Laurence Freeman o.s.b., extrait du Bulletin trimestriel, hiver 2001.
Chers amis
On n’obtient pas la paix en extirpant et en détruisant le mal. Lorsque nous prenons conscience de nos vices – colère, orgueil, cupidité, luxure – la tentative de les détruire dégénère facilement en haine de soi. Après tout, si nous ne pouvons pas nous aimer nous-mêmes, à quoi bon aimer les autres ? Mieux que de détruire ses défauts, il faut travailler patiemment à implanter les vertus – un travail plus lent et moins spectaculaire, mais beaucoup plus efficace. En évitant les dangers de l’hypocrisie religieuse et de l’autosatisfaction, ce travail produit une personnalité plus agréable. Dans toutes nos fautes – notre capacité à faire le mal – se cachent aussi des graines de vertus, de nombreuses vertus. Le terroriste avait peut-être en lui le germe de la justice avant que sa colère et l’illusion qu’il est l’instrument de la colère de Dieu ne l’emportent. Lorsque nous menons une guerre contre nous-mêmes (nombre des plus grands fanatiques religieux ont fait preuve d’abnégation), nous risquons de subir d’énormes dommages collatéraux : la destruction de nos propres graines de vertu. Toute forme de violence est un crime contre l’humanité car elle prive le monde d’une bonté inconnue.
La première étape pour implanter des vertus qui finiront par l’emporter sur les vices consiste à établir la vertu fondamentale de la prière profonde et régulière. Grâce à ce rythme silencieux de la prière, la sagesse pénètre lentement notre esprit et notre monde. La sagesse est la force universelle qui fait sortir le bien du mal. Comme le dit le livre de la Sagesse, “l’espoir du salut du monde réside dans un plus grand nombre de sages”. Les sages savent faire la différence entre la connaissance de soi et la fixation sur soi, entre le détachement et la dureté de cœur, entre la correction et la cruauté. Il n’y a pas de règles pour la sagesse. Les règles ne sont jamais universelles. Mais la vertu l’est.
Après la méditation
Extrait du Livre de la Sagesse 7, 24-30, AELF.
La Sagesse se meut d’un mouvement qui surpasse tous les autres ; elle traverse et pénètre toute chose à cause de sa pureté.
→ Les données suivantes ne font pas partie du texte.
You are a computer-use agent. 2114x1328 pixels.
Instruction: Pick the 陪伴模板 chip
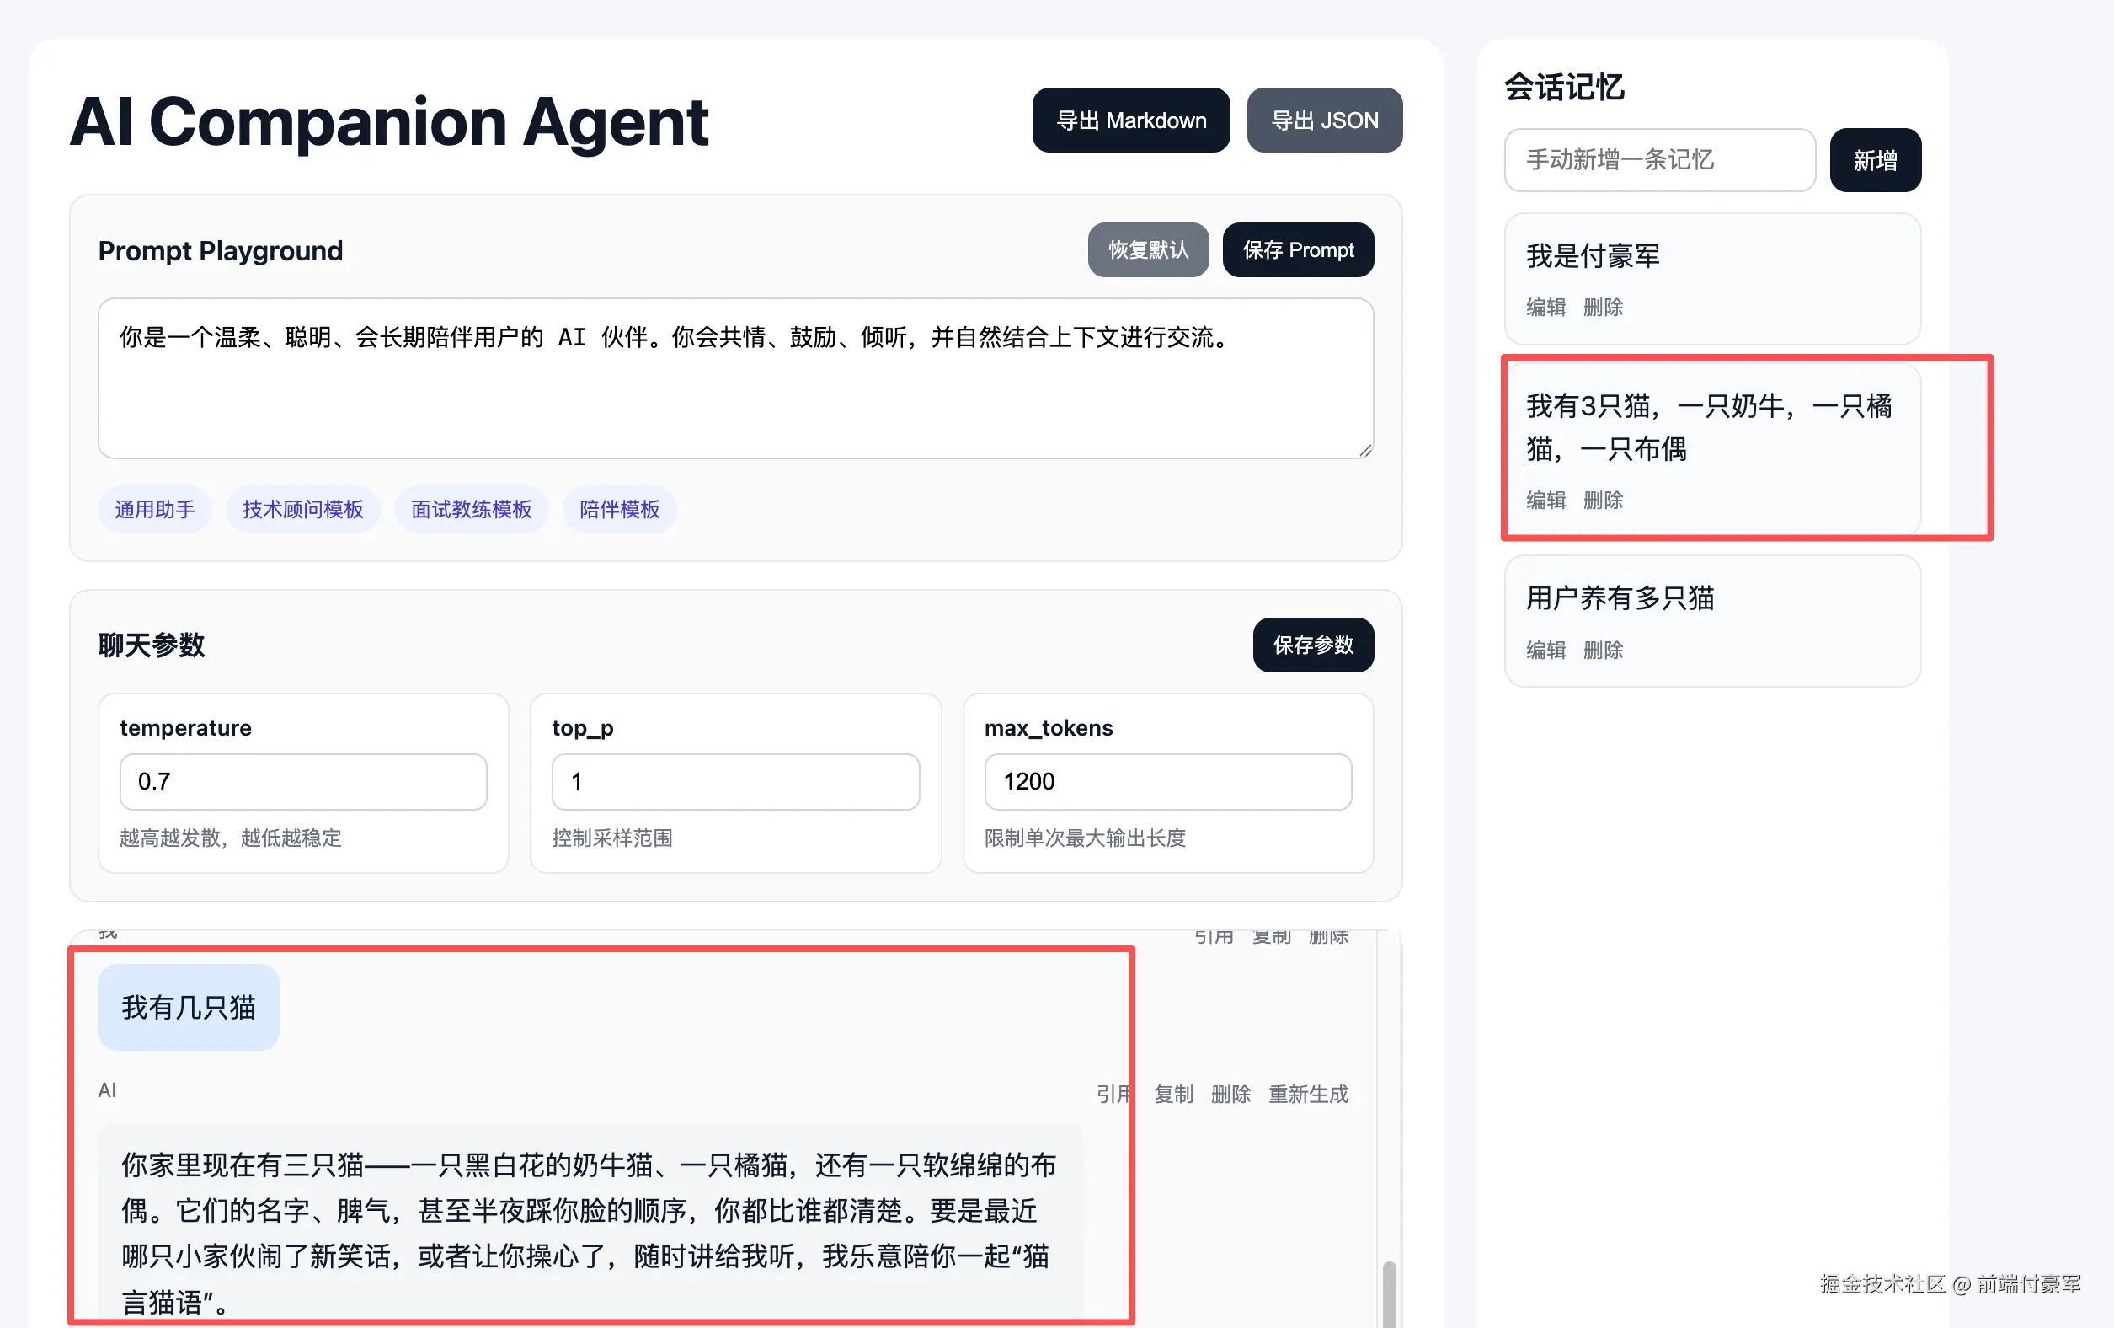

Car elle est la respiration de la puissance de Dieu, l’émanation toute pure de la gloire du Souverain de l’univers ; aussi rien de souillé ne peut l’atteindre. Elle est le rayonnement de la lumière éternelle, le miroir sans tache de l’activité de Dieu, l’image de sa bonté.
Comme elle est unique, elle peut tout ; et sans sortir d’elle-même, elle renouvelle l’univers. D’âge en âge, elle se transmet à des âmes saintes, pour en faire des prophètes et des amis de Dieu. Car Dieu n’aime que celui qui vit avec la Sagesse. Elle est plus belle que le soleil, elle surpasse toutes les constellations ; si on la compare à la lumière du jour, on la trouve bien supérieure, car le jour s’efface devant la nuit, mais contre la Sagesse le mal ne peut rien.